水分補給をして汗も引いてきたところで、命は昼間のショッピングで購入した、エキゾチックな花柄のゆったりとしたデザインの黄色いサマードレスに腕を通した。軽い素材が心地良くて、今後夏のネグリジェとして活躍しそうだった。
「うん、可愛い。やっぱり黄色も似合う」
同じ柄のハーフパンツを履いたトキワはソファに腰掛けてご満悦の様子で頷いた。このサマードレスを選んだのはトキワで、ならばと同柄のハーフパンツを探したのは命だった。

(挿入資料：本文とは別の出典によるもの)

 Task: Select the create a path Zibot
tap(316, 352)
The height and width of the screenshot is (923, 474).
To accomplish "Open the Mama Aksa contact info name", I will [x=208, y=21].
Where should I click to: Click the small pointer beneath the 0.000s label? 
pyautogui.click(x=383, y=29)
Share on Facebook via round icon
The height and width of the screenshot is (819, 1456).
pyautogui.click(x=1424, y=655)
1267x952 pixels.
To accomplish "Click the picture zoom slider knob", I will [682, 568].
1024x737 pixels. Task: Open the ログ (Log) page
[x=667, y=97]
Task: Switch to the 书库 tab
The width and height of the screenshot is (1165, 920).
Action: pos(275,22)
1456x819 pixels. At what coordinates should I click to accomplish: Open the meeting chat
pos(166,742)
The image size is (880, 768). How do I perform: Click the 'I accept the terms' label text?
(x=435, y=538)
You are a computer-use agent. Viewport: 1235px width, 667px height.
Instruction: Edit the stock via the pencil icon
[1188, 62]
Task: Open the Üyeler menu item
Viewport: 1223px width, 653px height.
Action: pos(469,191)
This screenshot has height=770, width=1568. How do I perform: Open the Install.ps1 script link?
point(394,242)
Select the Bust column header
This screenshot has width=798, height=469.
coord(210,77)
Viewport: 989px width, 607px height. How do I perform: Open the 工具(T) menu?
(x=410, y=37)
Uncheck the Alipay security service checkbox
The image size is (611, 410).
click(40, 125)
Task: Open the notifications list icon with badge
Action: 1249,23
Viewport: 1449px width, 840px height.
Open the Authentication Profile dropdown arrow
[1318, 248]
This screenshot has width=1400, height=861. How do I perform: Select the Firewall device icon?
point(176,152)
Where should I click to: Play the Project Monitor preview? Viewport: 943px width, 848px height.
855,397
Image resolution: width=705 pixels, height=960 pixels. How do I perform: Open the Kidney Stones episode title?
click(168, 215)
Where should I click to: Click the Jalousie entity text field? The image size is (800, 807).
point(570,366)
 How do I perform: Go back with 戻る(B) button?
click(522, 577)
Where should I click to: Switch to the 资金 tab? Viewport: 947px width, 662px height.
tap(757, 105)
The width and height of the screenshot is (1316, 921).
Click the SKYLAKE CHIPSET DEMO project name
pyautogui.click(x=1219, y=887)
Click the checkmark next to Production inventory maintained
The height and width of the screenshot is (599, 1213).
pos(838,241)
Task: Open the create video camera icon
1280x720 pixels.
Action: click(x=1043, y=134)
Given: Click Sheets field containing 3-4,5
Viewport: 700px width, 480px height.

「トキワも似合ってるよ。港町で女の子をナンパしてそう!」
無論そんな事しないのはわかっているが、陽気なハーフパンツを履いたトキワは何処か軽薄な雰囲気があった。ソファから立ち上がり、揶揄う妻を捕まえようとトキワが近寄ってきたので、命は逃げる様に天蓋ベッドに入り侵入を拒む様にカーテンを手で押さえた。背後に回れば先回りして、そちらのカーテンを押さえたりして、何度も攻防を繰り返して声を上げて笑っていたのに、突如静寂に包まれて波の音しか聞こえなくなった。命はカーテンの隙間から顔を出して部屋の様子を窺う。
「捕まえた」
降り注ぐ声に命が顔を上げるも時既に遅く、トキワに捕われてしまった。
「ずるい、気配消したでしょう?」
「ちーちゃんを捕まえる為には手段を選ばないよ。だから絶対に俺から逃げないでね」
「トキワこそ、飽きたからって捨てないでよ」
結婚したからこそ手に入れた達成感から、ある日突然愛が冷めて捨てられる日が来てしまうのではないかと、命は不意に不安になる時があったので、それを口にした。
「まだ分からないの?俺がどれだけちーちゃんが欲しいと思っていたか…やっと手に入れたのに捨てるなんて出来ない。一生手放さないからね」
耳たぶの輪郭を唇でなぞる様に囁きながら、トキワがサマードレスの襟の隙間から無骨で大きな手を滑り込ませて来たので、命は言われたそばから少し逃げ出したい気持ちになりながら、ギュッと目を瞑って体を固くさせた。
「今夜こそは天国ベッドに邪魔されない様にしないとね」
その言葉が一体何を意味するのか、命が気付いた頃には黄色いサマードレスは抜け殻となり、明日船酔いに苦しむ未来の自分の姿を頭の中で同情した。